■ Task prompt: Here the requirement is to repeat every record exactly, in full.

[Collected data entries]

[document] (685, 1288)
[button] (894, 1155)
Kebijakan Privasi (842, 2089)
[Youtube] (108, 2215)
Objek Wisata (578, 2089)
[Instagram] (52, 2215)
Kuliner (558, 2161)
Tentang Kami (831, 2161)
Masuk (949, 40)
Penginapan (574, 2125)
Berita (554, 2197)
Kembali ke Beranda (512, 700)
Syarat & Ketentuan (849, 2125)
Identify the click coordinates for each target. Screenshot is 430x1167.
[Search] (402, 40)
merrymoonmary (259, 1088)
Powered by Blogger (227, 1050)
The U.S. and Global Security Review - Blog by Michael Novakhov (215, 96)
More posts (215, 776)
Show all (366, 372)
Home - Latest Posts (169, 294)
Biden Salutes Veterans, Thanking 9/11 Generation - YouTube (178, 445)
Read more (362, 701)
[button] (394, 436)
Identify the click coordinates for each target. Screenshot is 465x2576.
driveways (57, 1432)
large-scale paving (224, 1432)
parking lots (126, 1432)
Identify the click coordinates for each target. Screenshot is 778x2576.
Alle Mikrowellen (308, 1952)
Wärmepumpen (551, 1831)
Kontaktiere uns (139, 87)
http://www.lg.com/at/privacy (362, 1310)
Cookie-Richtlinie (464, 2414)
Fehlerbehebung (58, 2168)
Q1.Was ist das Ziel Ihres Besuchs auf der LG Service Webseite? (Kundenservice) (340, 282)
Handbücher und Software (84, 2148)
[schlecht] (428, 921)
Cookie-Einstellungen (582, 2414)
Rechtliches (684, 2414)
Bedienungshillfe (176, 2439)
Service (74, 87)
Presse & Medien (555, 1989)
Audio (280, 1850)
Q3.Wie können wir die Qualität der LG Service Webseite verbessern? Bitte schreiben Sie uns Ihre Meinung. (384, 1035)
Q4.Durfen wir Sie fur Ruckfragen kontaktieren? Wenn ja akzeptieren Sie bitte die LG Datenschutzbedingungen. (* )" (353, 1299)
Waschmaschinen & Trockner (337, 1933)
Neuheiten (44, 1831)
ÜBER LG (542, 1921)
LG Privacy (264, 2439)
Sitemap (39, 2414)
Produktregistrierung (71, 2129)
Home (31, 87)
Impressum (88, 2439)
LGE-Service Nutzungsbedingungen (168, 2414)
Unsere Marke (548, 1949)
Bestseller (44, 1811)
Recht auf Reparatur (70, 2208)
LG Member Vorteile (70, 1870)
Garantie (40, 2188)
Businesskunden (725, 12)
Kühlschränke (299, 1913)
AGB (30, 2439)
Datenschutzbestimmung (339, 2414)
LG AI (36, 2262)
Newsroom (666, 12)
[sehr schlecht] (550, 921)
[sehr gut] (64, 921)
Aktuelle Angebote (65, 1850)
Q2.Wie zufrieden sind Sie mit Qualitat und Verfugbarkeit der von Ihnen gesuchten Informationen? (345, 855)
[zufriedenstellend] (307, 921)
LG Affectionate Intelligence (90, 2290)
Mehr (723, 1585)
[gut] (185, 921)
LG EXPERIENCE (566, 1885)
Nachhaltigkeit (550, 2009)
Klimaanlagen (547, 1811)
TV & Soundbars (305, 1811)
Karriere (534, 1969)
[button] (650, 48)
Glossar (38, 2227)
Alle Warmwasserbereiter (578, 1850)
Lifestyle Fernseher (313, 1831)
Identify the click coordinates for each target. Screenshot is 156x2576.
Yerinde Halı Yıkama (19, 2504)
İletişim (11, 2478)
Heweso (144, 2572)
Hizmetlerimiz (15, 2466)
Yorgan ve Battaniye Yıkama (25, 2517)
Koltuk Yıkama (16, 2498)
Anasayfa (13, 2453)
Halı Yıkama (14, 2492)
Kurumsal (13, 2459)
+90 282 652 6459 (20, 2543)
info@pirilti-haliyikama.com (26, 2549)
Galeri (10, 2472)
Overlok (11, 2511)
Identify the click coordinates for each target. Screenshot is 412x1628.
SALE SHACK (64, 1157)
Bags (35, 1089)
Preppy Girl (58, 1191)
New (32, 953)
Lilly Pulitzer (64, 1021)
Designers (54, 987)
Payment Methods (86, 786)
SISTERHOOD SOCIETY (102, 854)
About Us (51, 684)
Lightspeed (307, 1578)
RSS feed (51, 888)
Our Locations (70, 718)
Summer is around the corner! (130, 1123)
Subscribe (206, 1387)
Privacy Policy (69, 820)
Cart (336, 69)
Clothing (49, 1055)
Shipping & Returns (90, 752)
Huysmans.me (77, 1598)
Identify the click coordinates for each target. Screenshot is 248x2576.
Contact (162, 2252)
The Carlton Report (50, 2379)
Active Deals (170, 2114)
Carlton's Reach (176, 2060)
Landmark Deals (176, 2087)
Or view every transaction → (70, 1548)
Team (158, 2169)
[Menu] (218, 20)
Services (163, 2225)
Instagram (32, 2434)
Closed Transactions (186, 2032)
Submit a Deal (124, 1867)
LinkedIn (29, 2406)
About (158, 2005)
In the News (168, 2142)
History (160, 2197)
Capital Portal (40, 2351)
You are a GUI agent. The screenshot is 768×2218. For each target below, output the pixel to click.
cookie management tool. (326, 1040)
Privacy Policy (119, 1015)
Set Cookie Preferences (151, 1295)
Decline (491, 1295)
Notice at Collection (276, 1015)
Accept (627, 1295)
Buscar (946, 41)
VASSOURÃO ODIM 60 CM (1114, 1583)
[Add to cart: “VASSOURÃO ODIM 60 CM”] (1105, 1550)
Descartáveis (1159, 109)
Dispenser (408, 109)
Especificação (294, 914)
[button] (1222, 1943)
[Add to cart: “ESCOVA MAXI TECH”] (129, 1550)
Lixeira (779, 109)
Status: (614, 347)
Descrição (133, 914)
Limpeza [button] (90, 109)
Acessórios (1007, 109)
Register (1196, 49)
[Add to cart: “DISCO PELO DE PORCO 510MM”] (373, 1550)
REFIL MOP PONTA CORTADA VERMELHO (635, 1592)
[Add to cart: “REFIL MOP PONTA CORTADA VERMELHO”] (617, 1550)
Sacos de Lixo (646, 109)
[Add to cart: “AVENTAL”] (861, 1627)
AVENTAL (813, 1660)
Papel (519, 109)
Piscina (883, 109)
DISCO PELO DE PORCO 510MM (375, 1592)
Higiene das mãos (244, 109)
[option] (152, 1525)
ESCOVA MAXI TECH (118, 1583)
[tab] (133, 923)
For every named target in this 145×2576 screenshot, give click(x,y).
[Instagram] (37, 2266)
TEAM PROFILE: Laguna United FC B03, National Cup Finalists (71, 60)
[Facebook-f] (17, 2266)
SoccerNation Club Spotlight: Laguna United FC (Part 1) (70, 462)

■ Answer to the problem:
[document] (685, 1288)
[button] (894, 1155)
Kebijakan Privasi (842, 2089)
[Youtube] (108, 2215)
Objek Wisata (578, 2089)
[Instagram] (52, 2215)
Kuliner (558, 2161)
Tentang Kami (831, 2161)
Masuk (949, 40)
Penginapan (574, 2125)
Berita (554, 2197)
Kembali ke Beranda (512, 700)
Syarat & Ketentuan (849, 2125)
Identify the click coordinates for each target. Screenshot is 430x1167.
[Search] (402, 40)
merrymoonmary (259, 1088)
Powered by Blogger (227, 1050)
The U.S. and Global Security Review - Blog by Michael Novakhov (215, 96)
More posts (215, 776)
Show all (366, 372)
Home - Latest Posts (169, 294)
Biden Salutes Veterans, Thanking 9/11 Generation - YouTube (178, 445)
Read more (362, 701)
[button] (394, 436)
Identify the click coordinates for each target. Screenshot is 465x2576.
driveways (57, 1432)
large-scale paving (224, 1432)
parking lots (126, 1432)
Identify the click coordinates for each target. Screenshot is 778x2576.
Alle Mikrowellen (308, 1952)
Wärmepumpen (551, 1831)
Kontaktiere uns (139, 87)
http://www.lg.com/at/privacy (362, 1310)
Cookie-Richtlinie (464, 2414)
Fehlerbehebung (58, 2168)
Q1.Was ist das Ziel Ihres Besuchs auf der LG Service Webseite? (Kundenservice) (340, 282)
Handbücher und Software (84, 2148)
[schlecht] (428, 921)
Cookie-Einstellungen (582, 2414)
Rechtliches (684, 2414)
Bedienungshillfe (176, 2439)
Service (74, 87)
Presse & Medien (555, 1989)
Audio (280, 1850)
Q3.Wie können wir die Qualität der LG Service Webseite verbessern? Bitte schreiben Sie uns Ihre Meinung. (384, 1035)
Q4.Durfen wir Sie fur Ruckfragen kontaktieren? Wenn ja akzeptieren Sie bitte die LG Datenschutzbedingungen. (* )" (353, 1299)
Waschmaschinen & Trockner (337, 1933)
Neuheiten (44, 1831)
ÜBER LG (542, 1921)
LG Privacy (264, 2439)
Sitemap (39, 2414)
Produktregistrierung (71, 2129)
Home (31, 87)
Impressum (88, 2439)
LGE-Service Nutzungsbedingungen (168, 2414)
Unsere Marke (548, 1949)
Bestseller (44, 1811)
Recht auf Reparatur (70, 2208)
LG Member Vorteile (70, 1870)
Garantie (40, 2188)
Businesskunden (725, 12)
Kühlschränke (299, 1913)
AGB (30, 2439)
Datenschutzbestimmung (339, 2414)
LG AI (36, 2262)
Newsroom (666, 12)
[sehr schlecht] (550, 921)
[sehr gut] (64, 921)
Aktuelle Angebote (65, 1850)
Q2.Wie zufrieden sind Sie mit Qualitat und Verfugbarkeit der von Ihnen gesuchten Informationen? (345, 855)
[zufriedenstellend] (307, 921)
LG Affectionate Intelligence (90, 2290)
Mehr (723, 1585)
[gut] (185, 921)
LG EXPERIENCE (566, 1885)
Nachhaltigkeit (550, 2009)
Klimaanlagen (547, 1811)
TV & Soundbars (305, 1811)
Karriere (534, 1969)
[button] (650, 48)
Glossar (38, 2227)
Alle Warmwasserbereiter (578, 1850)
Lifestyle Fernseher (313, 1831)
Identify the click coordinates for each target. Screenshot is 156x2576.
Yerinde Halı Yıkama (19, 2504)
İletişim (11, 2478)
Heweso (144, 2572)
Hizmetlerimiz (15, 2466)
Yorgan ve Battaniye Yıkama (25, 2517)
Koltuk Yıkama (16, 2498)
Anasayfa (13, 2453)
Halı Yıkama (14, 2492)
Kurumsal (13, 2459)
+90 282 652 6459 (20, 2543)
info@pirilti-haliyikama.com (26, 2549)
Galeri (10, 2472)
Overlok (11, 2511)
Identify the click coordinates for each target. Screenshot is 412x1628.
SALE SHACK (64, 1157)
Bags (35, 1089)
Preppy Girl (58, 1191)
New (32, 953)
Lilly Pulitzer (64, 1021)
Designers (54, 987)
Payment Methods (86, 786)
SISTERHOOD SOCIETY (102, 854)
About Us (51, 684)
Lightspeed (307, 1578)
RSS feed (51, 888)
Our Locations (70, 718)
Summer is around the corner! (130, 1123)
Subscribe (206, 1387)
Privacy Policy (69, 820)
Cart (336, 69)
Clothing (49, 1055)
Shipping & Returns (90, 752)
Huysmans.me (77, 1598)
Identify the click coordinates for each target. Screenshot is 248x2576.
Contact (162, 2252)
The Carlton Report (50, 2379)
Active Deals (170, 2114)
Carlton's Reach (176, 2060)
Landmark Deals (176, 2087)
Or view every transaction → (70, 1548)
Team (158, 2169)
[Menu] (218, 20)
Services (163, 2225)
Instagram (32, 2434)
Closed Transactions (186, 2032)
Submit a Deal (124, 1867)
LinkedIn (29, 2406)
About (158, 2005)
In the News (168, 2142)
History (160, 2197)
Capital Portal (40, 2351)
You are a GUI agent. The screenshot is 768×2218. For each target below, output the pixel to click.
cookie management tool. (326, 1040)
Privacy Policy (119, 1015)
Set Cookie Preferences (151, 1295)
Decline (491, 1295)
Notice at Collection (276, 1015)
Accept (627, 1295)
Buscar (946, 41)
VASSOURÃO ODIM 60 CM (1114, 1583)
[Add to cart: “VASSOURÃO ODIM 60 CM”] (1105, 1550)
Descartáveis (1159, 109)
Dispenser (408, 109)
Especificação (294, 914)
[button] (1222, 1943)
[Add to cart: “ESCOVA MAXI TECH”] (129, 1550)
Lixeira (779, 109)
Status: (614, 347)
Descrição (133, 914)
Limpeza [button] (90, 109)
Acessórios (1007, 109)
Register (1196, 49)
[Add to cart: “DISCO PELO DE PORCO 510MM”] (373, 1550)
REFIL MOP PONTA CORTADA VERMELHO (635, 1592)
[Add to cart: “REFIL MOP PONTA CORTADA VERMELHO”] (617, 1550)
Sacos de Lixo (646, 109)
[Add to cart: “AVENTAL”] (861, 1627)
AVENTAL (813, 1660)
Papel (519, 109)
Piscina (883, 109)
DISCO PELO DE PORCO 510MM (375, 1592)
Higiene das mãos (244, 109)
[option] (152, 1525)
ESCOVA MAXI TECH (118, 1583)
[tab] (133, 923)
For every named target in this 145×2576 screenshot, give click(x,y).
[Instagram] (37, 2266)
TEAM PROFILE: Laguna United FC B03, National Cup Finalists (71, 60)
[Facebook-f] (17, 2266)
SoccerNation Club Spotlight: Laguna United FC (Part 1) (70, 462)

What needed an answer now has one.